-- GIVEN TASK --
Render every line of the listing below as a numbered list, omitting any blank lines.

-- DATASET --
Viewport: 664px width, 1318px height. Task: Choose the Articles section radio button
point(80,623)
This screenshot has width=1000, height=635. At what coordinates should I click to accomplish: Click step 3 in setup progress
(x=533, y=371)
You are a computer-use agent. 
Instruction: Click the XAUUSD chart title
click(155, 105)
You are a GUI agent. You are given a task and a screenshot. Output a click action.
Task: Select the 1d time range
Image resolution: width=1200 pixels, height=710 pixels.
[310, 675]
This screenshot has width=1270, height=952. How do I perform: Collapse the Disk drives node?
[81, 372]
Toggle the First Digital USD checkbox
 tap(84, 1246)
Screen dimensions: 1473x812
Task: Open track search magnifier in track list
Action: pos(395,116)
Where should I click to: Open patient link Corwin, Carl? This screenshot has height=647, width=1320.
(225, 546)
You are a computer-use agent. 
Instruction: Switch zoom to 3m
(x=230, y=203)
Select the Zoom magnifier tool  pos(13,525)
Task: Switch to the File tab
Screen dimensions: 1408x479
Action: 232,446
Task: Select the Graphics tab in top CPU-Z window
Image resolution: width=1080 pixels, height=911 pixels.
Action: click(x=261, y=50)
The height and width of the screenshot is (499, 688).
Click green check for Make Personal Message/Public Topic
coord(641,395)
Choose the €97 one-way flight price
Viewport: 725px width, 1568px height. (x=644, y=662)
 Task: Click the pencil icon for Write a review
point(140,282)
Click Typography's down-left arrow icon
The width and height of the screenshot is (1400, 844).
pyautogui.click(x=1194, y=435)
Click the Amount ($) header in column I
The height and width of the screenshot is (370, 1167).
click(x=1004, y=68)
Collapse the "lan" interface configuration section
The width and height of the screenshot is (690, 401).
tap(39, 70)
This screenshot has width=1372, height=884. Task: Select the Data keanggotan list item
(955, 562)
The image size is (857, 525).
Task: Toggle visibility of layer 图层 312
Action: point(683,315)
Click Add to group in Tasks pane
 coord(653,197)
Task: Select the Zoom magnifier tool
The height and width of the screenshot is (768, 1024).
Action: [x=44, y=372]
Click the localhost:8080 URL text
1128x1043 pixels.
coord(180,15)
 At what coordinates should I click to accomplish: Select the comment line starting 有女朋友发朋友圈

-- RESULT FOR THIS EXERCISE --
1. Viewport: 664px width, 1318px height. Task: Choose the Articles section radio button
2. point(80,623)
3. This screenshot has width=1000, height=635. At what coordinates should I click to accomplish: Click step 3 in setup progress
4. (x=533, y=371)
5. You are a computer-use agent. 
6. Instruction: Click the XAUUSD chart title
7. click(155, 105)
8. You are a GUI agent. You are given a task and a screenshot. Output a click action.
9. Task: Select the 1d time range
10. Image resolution: width=1200 pixels, height=710 pixels.
11. [310, 675]
12. This screenshot has width=1270, height=952. How do I perform: Collapse the Disk drives node?
13. [81, 372]
14. Toggle the First Digital USD checkbox
15.  tap(84, 1246)
16. Screen dimensions: 1473x812
17. Task: Open track search magnifier in track list
18. Action: pos(395,116)
19. Where should I click to: Open patient link Corwin, Carl? This screenshot has height=647, width=1320.
20. (225, 546)
21. You are a computer-use agent. 
22. Instruction: Switch zoom to 3m
23. (x=230, y=203)
24. Select the Zoom magnifier tool  pos(13,525)
25. Task: Switch to the File tab
26. Screen dimensions: 1408x479
27. Action: 232,446
28. Task: Select the Graphics tab in top CPU-Z window
29. Image resolution: width=1080 pixels, height=911 pixels.
30. Action: click(x=261, y=50)
31. The height and width of the screenshot is (499, 688).
32. Click green check for Make Personal Message/Public Topic
33. coord(641,395)
34. Choose the €97 one-way flight price
35. Viewport: 725px width, 1568px height. (x=644, y=662)
36.  Task: Click the pencil icon for Write a review
37. point(140,282)
38. Click Typography's down-left arrow icon
39. The width and height of the screenshot is (1400, 844).
40. pyautogui.click(x=1194, y=435)
41. Click the Amount ($) header in column I
42. The height and width of the screenshot is (370, 1167).
43. click(x=1004, y=68)
44. Collapse the "lan" interface configuration section
45. The width and height of the screenshot is (690, 401).
46. tap(39, 70)
47. This screenshot has width=1372, height=884. Task: Select the Data keanggotan list item
48. (955, 562)
49. The image size is (857, 525).
50. Task: Toggle visibility of layer 图层 312
51. Action: point(683,315)
52. Click Add to group in Tasks pane
53.  coord(653,197)
54. Task: Select the Zoom magnifier tool
55. The height and width of the screenshot is (768, 1024).
56. Action: [x=44, y=372]
57. Click the localhost:8080 URL text
58. 1128x1043 pixels.
59. coord(180,15)
60.  At what coordinates should I click to accomplish: Select the comment line starting 有女朋友发朋友圈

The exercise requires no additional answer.